Césaire était un grand poète et écrivain mais certains de ses écrits n’ont pas fait grand bruit et beaucoup voudraient les voir tomber dans un oubli définitif. Pas moi. Voici un petit extrait de la pièce « Une saison au Congo » (Aimé Césaire, 1966). C’est Patrice Lumumba, incarcéré par Mobutu, qui parle à son ancien ami :

« Tu y penses à l’Afrique, quelquefois ? Tiens, regarde là ! Elle est gravée sur la paume de mes mains. Ici, la Rhodésie du Nord, son cœur le Copper Belt, la Ceinture de Cuivre, terre silencieuse, sauf de temps en temps, un juron de contremaître, un aboi de chien policier, le gargouillement d’un colt, c’est un nègre qu’on abat, et qui tombe sans mot dire. Regarde, à côté, la Rhodésie du Sud, je veux dire des millions de nègres spoliés, dépossédés, parqués dans les townships. Là, l’Angola ! Principale exportation : ni le sucre ni le café, mais des esclaves ! Oui, mon colonel, des esclaves ! Deux cent mille hommes livrés chaque année aux mines de l’Afrique du Sud contre du bon argent qui tombe tout frais dans les caisses vides de papa Salazar ! Y pendant comme un haillon, cet îlot, ce rocher, San Tomé, sa petitesse bouffe du nègre que c’en est incroyable ! Par milliers ! Par millions ! C’est le bagne de l’Afrique ! Enfin, plus bas, l’Afrique du Sud, la chiourme raciste, armée de ses tanks, de ses mitrailleuses, de ses canons, de ses avions, de sa bible, de ses lois, de ses tribunaux, de sa presse, de sa haine, de ses mensonges… Mokutu, la voilà, notre Afrique ! terrassée, ligotée, piétinée, couchée en joue ! Mais, me diras-tu, elle espère ! »
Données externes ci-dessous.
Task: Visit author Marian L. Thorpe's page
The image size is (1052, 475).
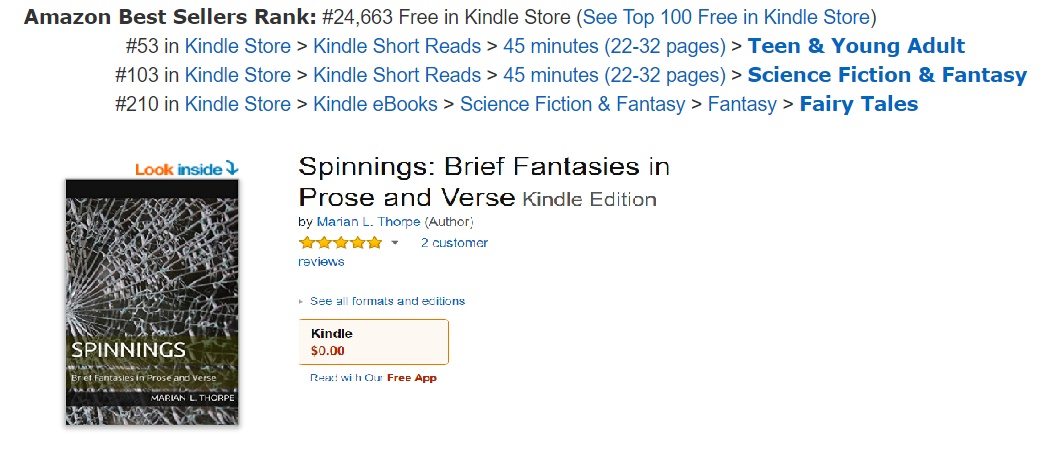Action: click(x=368, y=221)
Grâce entre autres à Mobutu (Mokutu dans la pièce), l’Afrique, soixante ans plus tard, reste « couchée en joue ». Ce sont aujourd’hui les marionnettes de l’ex-colon, ces têtards*, qui tiennent le fusil. Mais le corps du têtard espère, encore et toujours. À chaque nouvelle élection, il se prend à rêver, il pense qu’on lui a demandé son avis, que l’heure a enfin sonné de prendre son destin en main et, l’espace d’un scrutin, part à l’assaut des urnes, ivre de liberté… Au réveil, comme toujours, une gueule de bois d’ébène le replonge au cœur des ténèbres.